By Lindsay Lowe | (staff@latinospost.com) | First Posted: Jan 23, 2013 12:00 PM EST

Yesterday's shooting at Lone Star College, which wounded three people including the gunman, was already the fifth school shooting in the U.S. this year.

So far in January, shots have been fired at high schools in California and Michigan, as well as at community college campuses in Missouri, Kentucky, and Texas.

On Jan. 10, a 16-year-old student walked into a science classroom at Taft Union High School in Taft, Calif., and shot a fellow student in the chest with his brother's shotgun, according to KABC News. Two days later, a teen was shot after a high school basketball game in Detroit, Mich.

Just three days after that, a student at the Stevens Institute of Business and Arts in Missouri shot a school official using a stolen gun. And that same day in Hazard, Ky., two people were shot to death in the parking lot of Hazard Community and Technical College.

These recent shootings have not drawn the same kind of sustained national media attention as events like Columbine, Virginia Tech, or last month's tragedy in Newtown-perhaps because they were not mass shootings, and perhaps because some of them resulted from personal disputes.

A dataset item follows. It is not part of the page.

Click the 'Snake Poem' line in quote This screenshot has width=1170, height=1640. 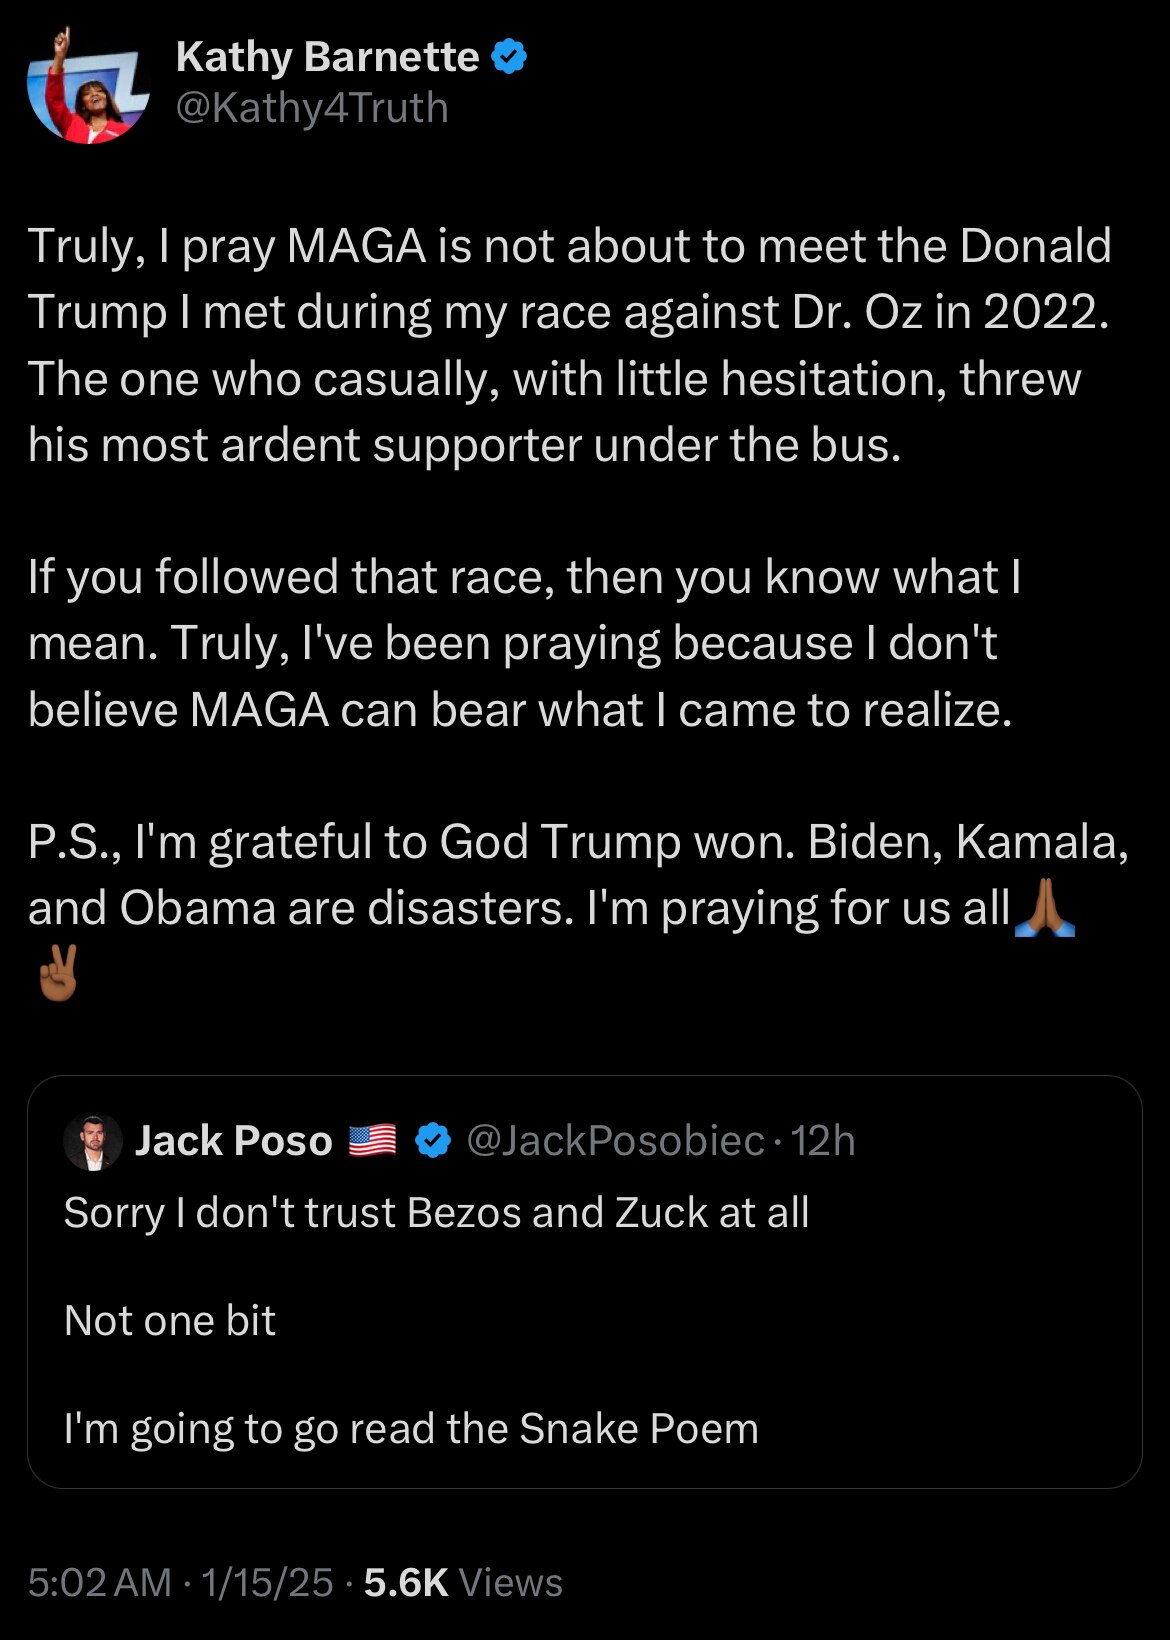click(411, 1429)
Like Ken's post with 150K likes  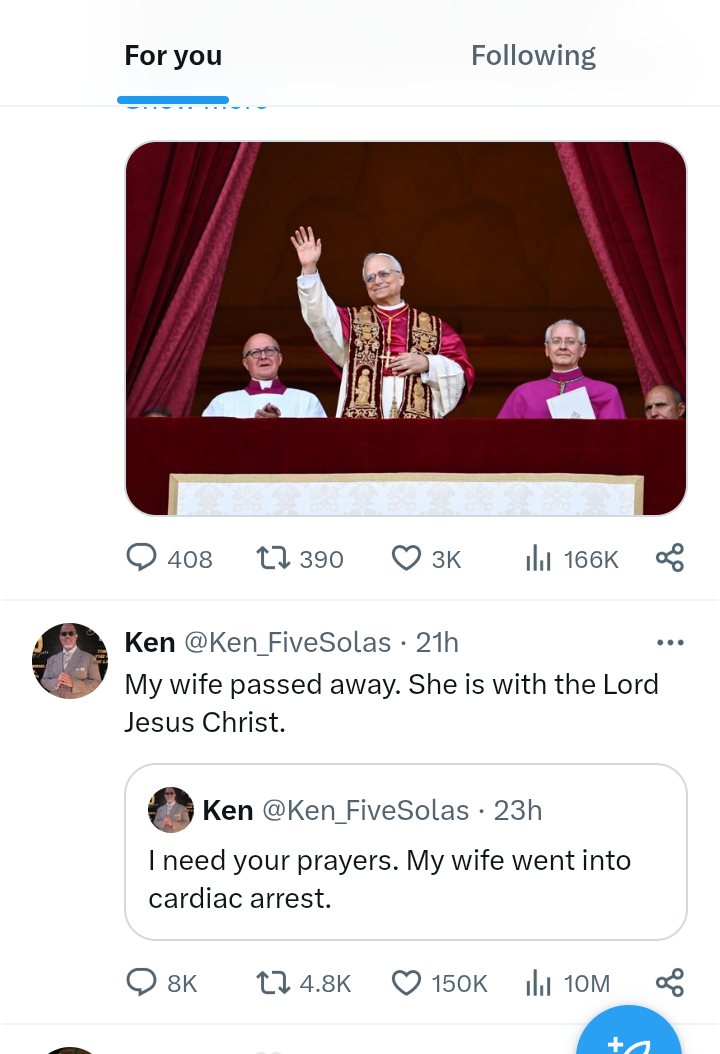coord(406,983)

But small-scale shootings like these provide steady fuel for the gun control debate in Washington, as President Obama pushes for sweeping policy reforms and gun-rights activists argue that all gun owners will be penalized for the criminal acts of a few under the proposed changes.

President Obama has proposed extensive gun control policy reforms, which involve making changes in four main categories, described by the Huffington Post as "law enforcement, the availability of dangerous firearms and ammunition, school safety and mental health."

"This is our first task as a society: keeping our children safe," Obama said in a statement provided by the Huffington Post. "This is how we will be judged. We can't put this off any longer."